According to the latest Savills analysis, the purchase volume of cross-border buyers of European office properties has recovered significantly. French SCPIs remain active in regional cities in the UK, have expanded their exposure to Central and Eastern Europe (CEE) and are turning their gaze to the Nordics for higher returns. Norwegian (+297%), Japanese (+264%), Czech (+61%) and Spanish (+27%) investors, as well as buyers from the United Arab Emirates (+51%), each invested significantly more in European offices in 2025 than the average of the previous five years.
Savills notes that banks remain willing to finance high-quality, centrally located offices, which gradually improves liquidity for those with large lot sizes. Office investment in Spain rose to over €1 billion in the first quarter of 2026 – following the sale of the Edificio Estel office building in Barcelona by Bain Capital and Freo Group to InmoCaixa, which Savills advised. In Paris, the sale of 83–85 Avenue Marceau to Hines for €243 million is another indication of an improvement in market liquidity.
In the first quarter of 2026, average prime yields for European office properties remained stable at 4.9%. Bucharest rose by 20 basis points, Barcelona, Madrid and Manchester by 25 basis points each, while Prague fell by 10 basis points.
Mike Barnes, European Office Research Director at Savills, says: “Overall, fundamentals remain attractive to investors: average prime rents for offices rose by over 4% last year, and we expect a further 3.7% growth this year, reflecting the undersupply of high-quality space. As project developers’ margins continue to come under pressure, many projects are likely to be delayed.”
James Burke, Director, Global Cross Border Investment at Savills, says: “According to RCA data, over €3 billion of office space was acquired in continental Europe in 2025 for the purpose of revitalisation or conversion – the strongest year since 2021.”
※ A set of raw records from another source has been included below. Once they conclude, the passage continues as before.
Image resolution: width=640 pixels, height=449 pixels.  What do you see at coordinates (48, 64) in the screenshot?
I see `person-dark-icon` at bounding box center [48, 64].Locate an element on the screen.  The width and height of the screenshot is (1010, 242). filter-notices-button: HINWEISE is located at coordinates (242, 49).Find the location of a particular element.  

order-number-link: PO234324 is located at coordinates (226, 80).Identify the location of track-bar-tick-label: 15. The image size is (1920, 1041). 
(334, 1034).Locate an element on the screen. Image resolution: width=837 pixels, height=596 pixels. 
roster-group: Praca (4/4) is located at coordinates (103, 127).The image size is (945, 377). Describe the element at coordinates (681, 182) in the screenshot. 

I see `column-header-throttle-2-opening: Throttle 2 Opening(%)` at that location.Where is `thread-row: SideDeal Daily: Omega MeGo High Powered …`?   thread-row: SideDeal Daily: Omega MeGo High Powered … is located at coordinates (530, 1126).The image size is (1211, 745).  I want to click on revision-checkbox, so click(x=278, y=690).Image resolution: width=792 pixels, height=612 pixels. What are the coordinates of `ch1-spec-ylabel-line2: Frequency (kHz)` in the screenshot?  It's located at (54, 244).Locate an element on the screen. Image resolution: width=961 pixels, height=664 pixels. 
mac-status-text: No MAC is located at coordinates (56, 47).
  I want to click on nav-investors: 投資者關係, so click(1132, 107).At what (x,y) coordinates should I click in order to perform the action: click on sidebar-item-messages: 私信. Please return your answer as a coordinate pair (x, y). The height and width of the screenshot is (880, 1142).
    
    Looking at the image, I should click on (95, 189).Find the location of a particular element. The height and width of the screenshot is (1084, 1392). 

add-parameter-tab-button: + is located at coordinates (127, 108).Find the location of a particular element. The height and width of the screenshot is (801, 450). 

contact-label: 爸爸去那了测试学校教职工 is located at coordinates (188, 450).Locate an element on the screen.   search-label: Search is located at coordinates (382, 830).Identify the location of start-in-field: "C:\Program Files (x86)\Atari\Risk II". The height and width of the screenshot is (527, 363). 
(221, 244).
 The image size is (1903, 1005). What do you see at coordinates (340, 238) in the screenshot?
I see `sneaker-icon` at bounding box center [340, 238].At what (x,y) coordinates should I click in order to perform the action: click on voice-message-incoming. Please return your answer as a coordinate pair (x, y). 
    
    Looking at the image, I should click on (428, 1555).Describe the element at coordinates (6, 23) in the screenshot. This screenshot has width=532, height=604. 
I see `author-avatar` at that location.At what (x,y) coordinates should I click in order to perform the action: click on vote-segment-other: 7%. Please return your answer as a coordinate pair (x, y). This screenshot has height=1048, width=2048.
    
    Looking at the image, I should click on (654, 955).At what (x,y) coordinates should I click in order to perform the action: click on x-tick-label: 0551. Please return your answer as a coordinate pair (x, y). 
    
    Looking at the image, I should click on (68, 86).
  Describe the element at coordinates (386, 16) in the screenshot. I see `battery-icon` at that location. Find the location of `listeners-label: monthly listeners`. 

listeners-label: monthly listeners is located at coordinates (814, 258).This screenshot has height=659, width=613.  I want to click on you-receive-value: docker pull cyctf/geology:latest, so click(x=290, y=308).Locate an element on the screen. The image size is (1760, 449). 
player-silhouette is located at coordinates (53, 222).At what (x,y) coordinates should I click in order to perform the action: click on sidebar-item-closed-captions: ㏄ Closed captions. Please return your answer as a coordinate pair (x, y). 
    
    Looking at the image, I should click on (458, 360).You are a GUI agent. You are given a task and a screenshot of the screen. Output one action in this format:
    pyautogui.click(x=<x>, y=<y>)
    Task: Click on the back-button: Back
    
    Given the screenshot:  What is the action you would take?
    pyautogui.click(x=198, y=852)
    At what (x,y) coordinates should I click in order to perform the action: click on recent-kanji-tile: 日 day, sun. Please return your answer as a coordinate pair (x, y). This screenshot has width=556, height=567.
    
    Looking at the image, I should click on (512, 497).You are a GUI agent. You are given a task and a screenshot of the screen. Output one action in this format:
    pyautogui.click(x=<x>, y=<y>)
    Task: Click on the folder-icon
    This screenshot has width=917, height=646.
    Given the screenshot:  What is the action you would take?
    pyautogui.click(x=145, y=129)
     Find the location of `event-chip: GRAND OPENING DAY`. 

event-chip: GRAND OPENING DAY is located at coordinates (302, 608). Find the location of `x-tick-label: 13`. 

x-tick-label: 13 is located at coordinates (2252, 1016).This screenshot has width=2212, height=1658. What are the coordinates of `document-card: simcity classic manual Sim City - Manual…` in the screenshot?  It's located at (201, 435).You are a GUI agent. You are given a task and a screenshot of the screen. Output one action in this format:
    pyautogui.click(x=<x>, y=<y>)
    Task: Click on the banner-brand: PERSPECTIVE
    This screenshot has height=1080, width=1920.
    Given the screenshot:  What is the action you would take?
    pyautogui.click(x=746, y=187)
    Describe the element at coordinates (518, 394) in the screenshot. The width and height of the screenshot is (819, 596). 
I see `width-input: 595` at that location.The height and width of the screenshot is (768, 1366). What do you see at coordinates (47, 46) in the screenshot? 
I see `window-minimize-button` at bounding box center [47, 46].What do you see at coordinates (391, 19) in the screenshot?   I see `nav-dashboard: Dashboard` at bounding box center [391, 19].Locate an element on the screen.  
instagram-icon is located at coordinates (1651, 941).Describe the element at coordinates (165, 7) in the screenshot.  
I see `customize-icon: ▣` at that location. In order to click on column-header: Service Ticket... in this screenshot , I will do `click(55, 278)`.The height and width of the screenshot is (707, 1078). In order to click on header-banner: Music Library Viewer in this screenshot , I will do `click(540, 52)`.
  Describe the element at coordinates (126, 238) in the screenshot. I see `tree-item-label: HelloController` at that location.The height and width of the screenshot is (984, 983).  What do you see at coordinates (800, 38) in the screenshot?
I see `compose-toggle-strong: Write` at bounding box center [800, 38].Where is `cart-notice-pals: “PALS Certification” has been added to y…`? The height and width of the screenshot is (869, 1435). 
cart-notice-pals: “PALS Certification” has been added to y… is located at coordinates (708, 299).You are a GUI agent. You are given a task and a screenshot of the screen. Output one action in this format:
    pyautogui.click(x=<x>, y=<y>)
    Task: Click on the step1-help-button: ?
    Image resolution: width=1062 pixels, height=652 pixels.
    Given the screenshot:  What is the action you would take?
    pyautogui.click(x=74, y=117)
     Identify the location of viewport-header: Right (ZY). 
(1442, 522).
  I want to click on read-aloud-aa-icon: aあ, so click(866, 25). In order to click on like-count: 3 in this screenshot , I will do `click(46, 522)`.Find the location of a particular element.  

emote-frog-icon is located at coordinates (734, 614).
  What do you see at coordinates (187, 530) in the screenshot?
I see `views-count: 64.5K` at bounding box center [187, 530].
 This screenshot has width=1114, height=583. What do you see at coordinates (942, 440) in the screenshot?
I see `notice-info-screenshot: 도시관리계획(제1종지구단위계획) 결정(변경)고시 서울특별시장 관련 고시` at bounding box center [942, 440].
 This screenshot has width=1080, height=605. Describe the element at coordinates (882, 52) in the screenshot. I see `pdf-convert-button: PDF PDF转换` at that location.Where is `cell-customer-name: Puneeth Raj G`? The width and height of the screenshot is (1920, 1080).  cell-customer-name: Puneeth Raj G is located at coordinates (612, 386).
With regard to the German office investment market, Karsten Nemecek, Deputy CEO Germany and Head of Capital Markets Germany at Savills, classifies the current development as follows: “In Germany, too, market activity is increasing again and we are seeing more properties in sales processes, accompanied by more realistic price expectations and a greater willingness to negotiate on the seller’s side. In a market environment that continues to be characterized by selective demand, this speaks for at least a moderate increase in the number of transactions. Private investors and family offices in particular are currently playing an important role in the German market and have recently increasingly purchased office properties, which also contributes to market liquidity.”